Tire rolling resistance (as best I've been able to find) is about .015 times vehicle weight, or about 392 newtons. Total external forces to be overcome by the engine at 55 mph are therefore about 743 newtons or 167 pounds force. Now, force times speed is power, so the engine must provide 743 newtons at 24.6 m/s or about 18,280 watts. This equates to about 24.5 horsepower.

Obviously, much of the energy in the gasoline is lost to heat, engine and driveline friction, and pumping various fluids (refrigerant if the a.c. is on, water in the cooling system, air through the fan, oil, etc.). So enough gas must be burned per second to overcome all of these "dissipative" forces and still provide 24.5 horsepower.

For the Grand Cherokee, frontal area is 2.48 m^2, coefficient of drag is 0.44. Running through the same calculations, I get the external forces to be overcome by the Jeep at 55 mph are 383 newtons of aerodynamic drag and 289 newtons of rolling resistance for a total of 672 newtons or 151 pounds force. Enough energy must come from the fuel per second to overcome the dissipative forces and provide about 22.1 horsepower to maintain 55 mph against the external forces. So, if all else were equal, the LR3 should burn about 10.9% more fuel per mile at 55 mph. In fact, it burns about 44% more fuel. Or so the gauges say. So obviously, all else isn't equal.

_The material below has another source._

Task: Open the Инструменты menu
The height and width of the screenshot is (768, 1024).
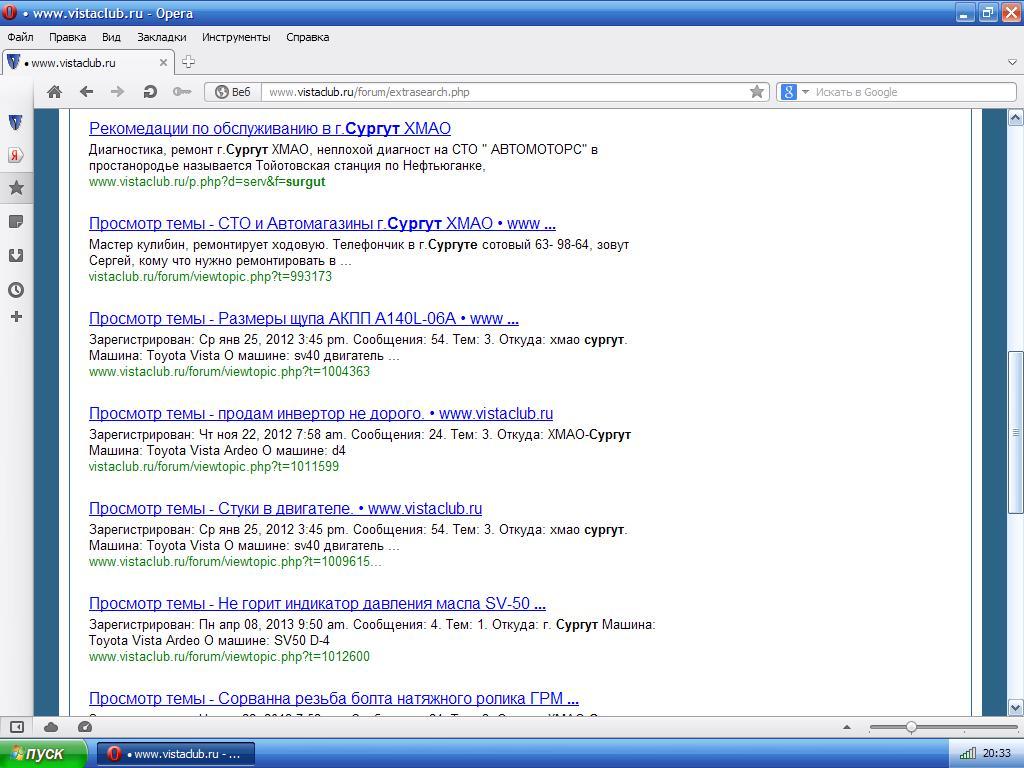Action: pyautogui.click(x=236, y=37)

These are the types of things I'm trying to understand.

## Saturday, June 02, 2007

### First principles

This post is a continuation of the previous one in which I tried to reason the cause of my inability to coax better mileage out of the LR3. I was able to show through an analysis of manifold pressure, engine frequency (r.p.m.) and the chemical mixture requirements for combustion that the vehicle was burning fuel at a rate that equated to 13.3 m.p.g. at 55 m.p.h. on level ground. While this is in the ballpark, it's certainly not close to the base, so I tried reasoning from first principles, as the mathematicians say.

I started with the assumption that the fuel/air mixture in the manifold (and the cylinder during the intake stroke) is an ideal gas. I carried through an analysis on that basis (from the details of which I'll spare my patient readers) utilizing the absolute pressure and the manifold air temperature as reported by the Scan Gauge II I have attached to my engine.

I ran my analysis using the approximation that gasoline is normal heptane and that air is 22% O2 and 78% N2. From there, I proceeded to calculate from the ideal gas law. As Scotty used to say on Star Trek, "you canna change the laws of physics." I didn't expect to determine a fuel consumption number that matched the indicated m.p.g. from the Scan Gauge II to the nearest 0.1 m.p.g., but I did hope for something within, say, 10%.

Nope. The calculated result was worse than my previous calculation, coming in at 11.06 m.p.g. So what gives?? I have begun reading a treatise entitled "The Internal-Combustion Engine, Theory and Practice" by Taylor, since it's obvious that my level of understanding of the physics of internal combustion engines is inadequate to the problem at hand. It's a two volume tome, and exhaustive in scope and detail. When I learn enough to see where I've gone astray with my analyses, hopefully I'll also understand the mysteries of the LR3 vs. Grand Cherokee Limited engine comparison.